一例として、ノートPCやモバイル端末は壊れないようにカバーをかけ、万が一の時の保険に入る人は多い。しかし、情報・データ・システム等の目視できないものに対する警戒は低く、対策を講じている人は少ない。情報資産の観点では後者の方を保護すべきであろう。
情報資産に対しての脅威が社会を脅かす。そのためにもセキュリティ対策は必要・・・これは誰でも理解できるし、納得ができるはずである。しかし、それに取組しきれない現実がある。なぜだろうか?
沖縄県という土地は大きな企業が少ない、個人の平均年収が日本一低いなど経済的に後れを取っている。そのため、セキュリティなど「業務外」の投資が後回しになっていると想定できる。さらに、「うちにはお金がないから狙われない」とサイバー犯罪に対し「対岸の火事」をみているような感覚を持っているとうかがえる。
もっとも、民間企業であれば、セキュリティに取組かどうかは企業判断にゆだねられる。企業努力を邁進してほしいと思う。ただし、自治体のセキュリティの取組は問答無用にしっかりやってもらわねば困る。
なぜならば、住民の生活や社会経済活動に直接的に影響するからである。今後計画される「マイナンバー」なるシステムを支えるセキュリティは大丈夫なのか?など、危惧するのは私だけではないだろう。
このような現実をよしとせず、セキュリティ問題に取り組むべく組織が立ち上がろうとしている。「沖縄セキュリティ協議会(仮称)」である。
産(ベンダ、ユーザ)・学(シーズ、人材)・官(国、地方)のスキームが有効であろう。私も産(ベンダ)の立場で参加を予定する。

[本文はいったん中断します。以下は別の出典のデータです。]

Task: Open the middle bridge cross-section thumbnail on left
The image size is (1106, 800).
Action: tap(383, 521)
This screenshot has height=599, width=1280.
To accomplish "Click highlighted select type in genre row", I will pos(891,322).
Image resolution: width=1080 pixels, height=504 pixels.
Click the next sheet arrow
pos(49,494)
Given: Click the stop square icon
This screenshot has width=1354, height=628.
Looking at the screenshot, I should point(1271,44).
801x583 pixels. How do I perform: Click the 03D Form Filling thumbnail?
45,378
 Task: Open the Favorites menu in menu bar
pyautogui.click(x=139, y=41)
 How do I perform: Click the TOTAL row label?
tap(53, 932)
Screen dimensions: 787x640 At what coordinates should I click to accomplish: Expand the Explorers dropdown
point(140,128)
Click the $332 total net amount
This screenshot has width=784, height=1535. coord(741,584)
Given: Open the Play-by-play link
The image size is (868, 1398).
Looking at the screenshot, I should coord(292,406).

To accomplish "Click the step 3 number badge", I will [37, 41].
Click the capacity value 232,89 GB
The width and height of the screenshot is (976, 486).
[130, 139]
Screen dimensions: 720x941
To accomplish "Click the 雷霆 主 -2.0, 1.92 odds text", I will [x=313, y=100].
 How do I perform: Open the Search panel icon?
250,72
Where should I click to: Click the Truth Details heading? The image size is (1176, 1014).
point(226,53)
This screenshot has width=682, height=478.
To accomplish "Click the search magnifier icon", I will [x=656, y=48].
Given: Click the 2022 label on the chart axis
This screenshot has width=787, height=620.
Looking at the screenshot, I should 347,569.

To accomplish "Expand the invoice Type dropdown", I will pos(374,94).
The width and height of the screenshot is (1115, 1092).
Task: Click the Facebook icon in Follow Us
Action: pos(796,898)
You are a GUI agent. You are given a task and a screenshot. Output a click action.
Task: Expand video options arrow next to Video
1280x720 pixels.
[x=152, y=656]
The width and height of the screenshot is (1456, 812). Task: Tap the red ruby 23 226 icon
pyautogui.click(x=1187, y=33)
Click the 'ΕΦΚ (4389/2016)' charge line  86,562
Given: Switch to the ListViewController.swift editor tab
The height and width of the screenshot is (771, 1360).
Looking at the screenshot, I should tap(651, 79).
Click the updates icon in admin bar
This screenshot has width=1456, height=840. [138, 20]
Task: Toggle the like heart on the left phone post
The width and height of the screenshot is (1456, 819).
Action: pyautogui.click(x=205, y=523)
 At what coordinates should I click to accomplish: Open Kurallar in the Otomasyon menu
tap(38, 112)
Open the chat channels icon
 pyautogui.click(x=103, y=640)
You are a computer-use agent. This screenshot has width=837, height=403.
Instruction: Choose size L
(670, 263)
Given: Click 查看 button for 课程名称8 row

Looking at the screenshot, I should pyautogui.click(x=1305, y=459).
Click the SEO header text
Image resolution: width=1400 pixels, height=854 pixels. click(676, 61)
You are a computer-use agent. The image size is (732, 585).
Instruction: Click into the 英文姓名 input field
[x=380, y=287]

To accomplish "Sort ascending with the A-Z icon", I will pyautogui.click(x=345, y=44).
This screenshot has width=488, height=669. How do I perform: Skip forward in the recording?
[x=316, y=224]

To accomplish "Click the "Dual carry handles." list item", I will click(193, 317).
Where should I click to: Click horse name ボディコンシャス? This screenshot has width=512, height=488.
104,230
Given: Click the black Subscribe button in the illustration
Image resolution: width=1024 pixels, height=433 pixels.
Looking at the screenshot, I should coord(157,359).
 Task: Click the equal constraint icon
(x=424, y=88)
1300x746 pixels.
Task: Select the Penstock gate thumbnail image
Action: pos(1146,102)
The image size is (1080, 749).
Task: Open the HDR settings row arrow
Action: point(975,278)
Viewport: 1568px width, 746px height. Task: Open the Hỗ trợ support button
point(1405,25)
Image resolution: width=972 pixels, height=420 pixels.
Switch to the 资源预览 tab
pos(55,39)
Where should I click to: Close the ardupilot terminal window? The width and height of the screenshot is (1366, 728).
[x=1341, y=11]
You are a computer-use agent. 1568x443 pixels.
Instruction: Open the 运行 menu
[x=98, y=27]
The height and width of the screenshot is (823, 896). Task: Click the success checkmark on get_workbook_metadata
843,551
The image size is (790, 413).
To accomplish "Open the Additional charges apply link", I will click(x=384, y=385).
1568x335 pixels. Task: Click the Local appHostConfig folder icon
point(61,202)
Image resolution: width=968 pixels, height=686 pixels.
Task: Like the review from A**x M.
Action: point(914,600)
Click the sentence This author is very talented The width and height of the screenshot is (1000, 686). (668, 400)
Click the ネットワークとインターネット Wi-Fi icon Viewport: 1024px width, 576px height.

沖縄県内の課題克服活動が中心となる予定である。 できれば日本の地方都市が持つ共通課題を解決できる成果をも生み出し、沖縄発「日本のセキュリティ環境改善プロジェクト」に発展できると良いと思っている。
皆さん注目、そしてご協力をいただきたい。
 
※記載内容は執筆者の知見を披露されているものであり、著作権は本人に帰属します。